IOWA CITY, Iowa – American wrestler Ellis Coleman is taking “The Flying Squirrel” to London.
The 20-year-old Coleman is anxious to show the world there’s a lot more to him than just one crazy move.
Coleman, best known for an unorthodox flip move over opponents, beat Joe Betterman in the 60-kilogram Greco-Roman division to earn a trip to the London Games on Sunday night in the U.S. Olympic Team Trials.
Jake Herbert, Jared Frayer, Tervel Dlagnev, Ben Proviso and Sam Hazewinkel also claimed spots on the U.S. team.
Clarissa Chun became the first American woman to qualify for the Olympics, and Elena Pirozhkova made the team for the first time.
Henry Cejudo, who won a freestyle gold medal in Beijing in 2008, lost to Nick Simmons in the semifinals earlier Sunday and promptly retired.
Coleman didn’t need to break out the move – made famous when he did a standing flip over his opponent, grabbed him by the waist and tossed him to the mat at last year’s Junior World Championships – to upset the top-seeded Betterman, whose clinics he used to take part in when he was younger.
“People are like, ‘Oh, you’re the Flying Squirrel. You’re just a kid who just hits a flip and is a YouTube sensation,’ ” Coleman said. “Now they’re like, ‘Oh you’re the Flying Squirrel. But there’s more to it than just that move.’ There’s a little bit more grit, a little bit more technique, a little bit more agility and just more versatile human being back there. I like to have that back it up.”
Coleman, from Oak Park, Ill., just outside of Chicago, said he’s used the move just over a dozen times in his short career. But when he went for a simple flip over air to celebrate his milestone win, Coleman landed on his head instead.
“I’ve got a bunch of better flips. I was a little tired right there,” Coleman said. “You’ll see a better one in London.”
Coleman’s breakthrough was a key highlight in a thrilling final session in Iowa City, which drew near-sellout crowds for all four sessions.
Former Iowa State star Travis Paulson moved up from 74 to 84 kg in freestyle so he wouldn’t compete with twin brother Trent, who failed to reach the 74-kg final Saturday.
Paulson won the first match, but Herbert rallied with wins in the final two matches.
Herbert lost to Cael Sanderson with a trip to the world championships on the line in 2011, but he redeemed himself by beating Paulson.
“I’ve been hurt, I’ve been injured.

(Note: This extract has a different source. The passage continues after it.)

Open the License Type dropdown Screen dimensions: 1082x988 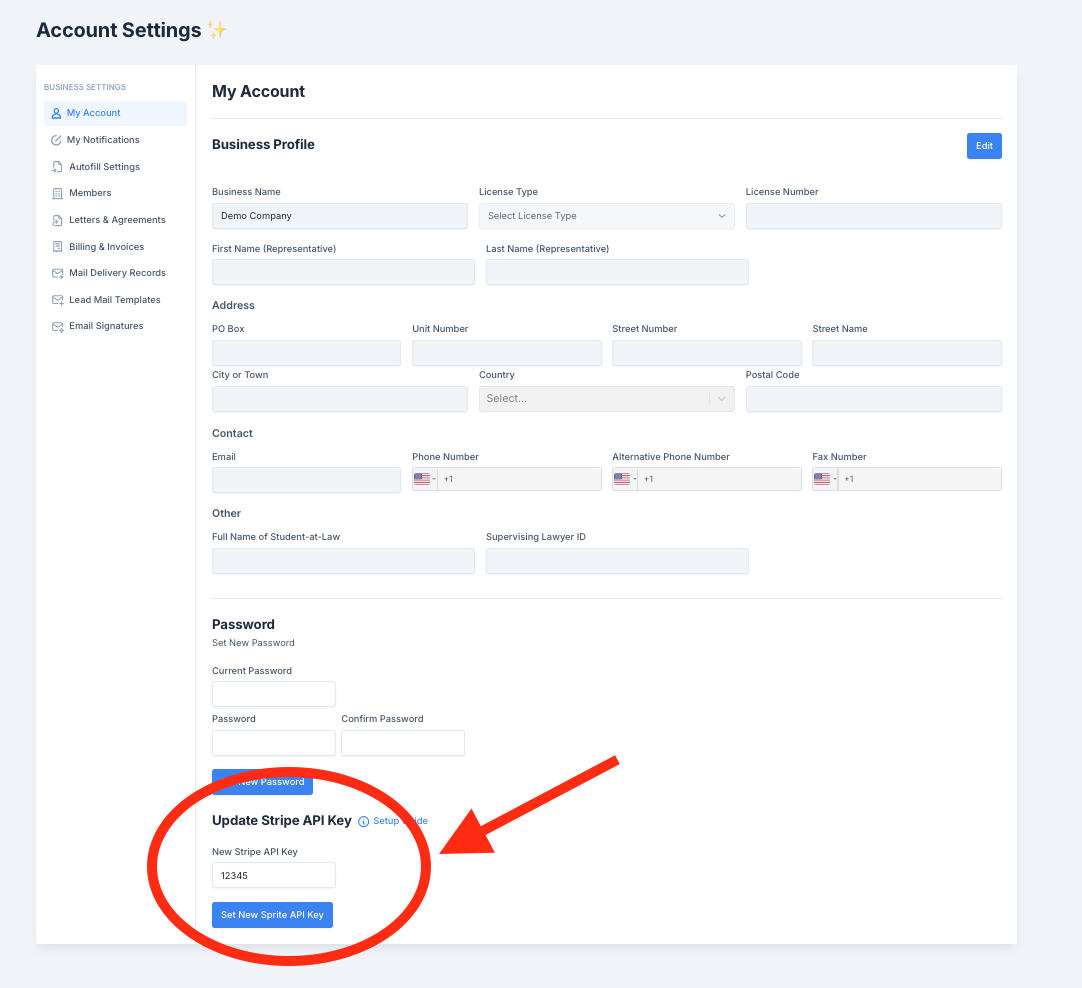pyautogui.click(x=606, y=216)
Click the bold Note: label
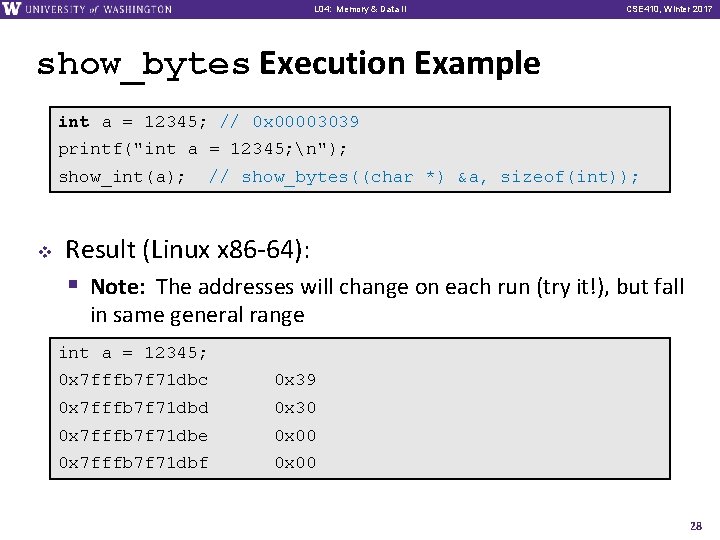The height and width of the screenshot is (540, 720). pyautogui.click(x=118, y=287)

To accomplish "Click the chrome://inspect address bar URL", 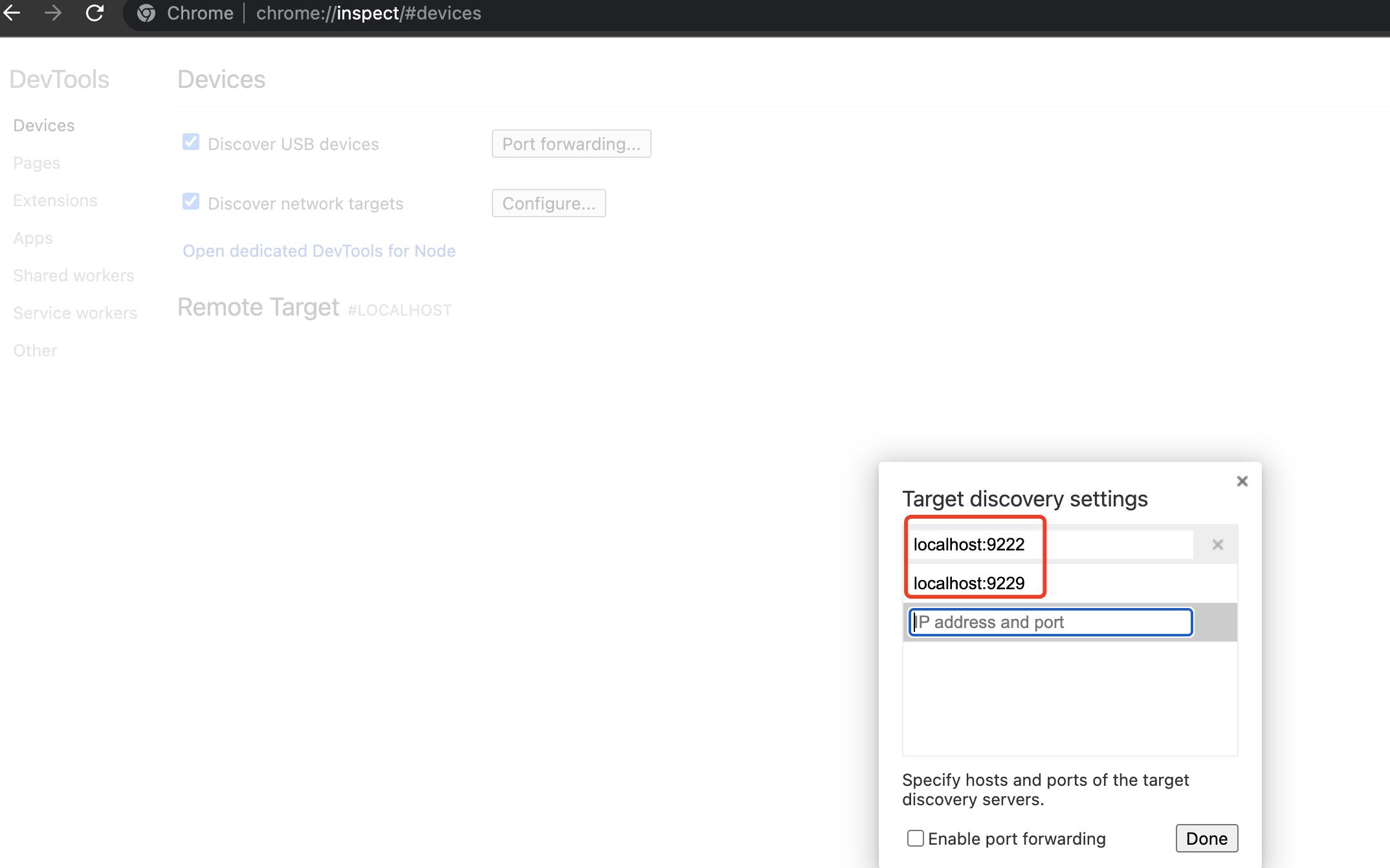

I’ve been emotionally hurt. It’s a great honor to be able to come through, come back and dig deep.” Herbert said.
Cejudo’s comeback bid ended when he fell to Simmons in a thrilling 55-kg freestyle match; 3-0, 5-9, 5-2. The 25-year-old Cejudo removed his shoes after the loss, flung them into the crowd and abruptly announced his retirement.
Cejudo joined Kurt Angle (1996), Rulon Gardner (2000) and Cael Sanderson (2004) as former champions who’d plotted comebacks with various levels of intensity during this Olympic cycle.
Only Cejudo competed in Iowa City.
None of them will be going to London.
“It’s just too bad the way it ended, but I’m OK. I gave it my all. I tried and I didn’t succeed. There’s different goals in my life now,” Cejudo said.
Simmons then suffered an agonizing upset, losing in overtime in the last period of the last match against Hazewinkel, who scored on a dramatic leg clinch.
Hazewinkel’s father, David, wrestled for the U.S. in 1972.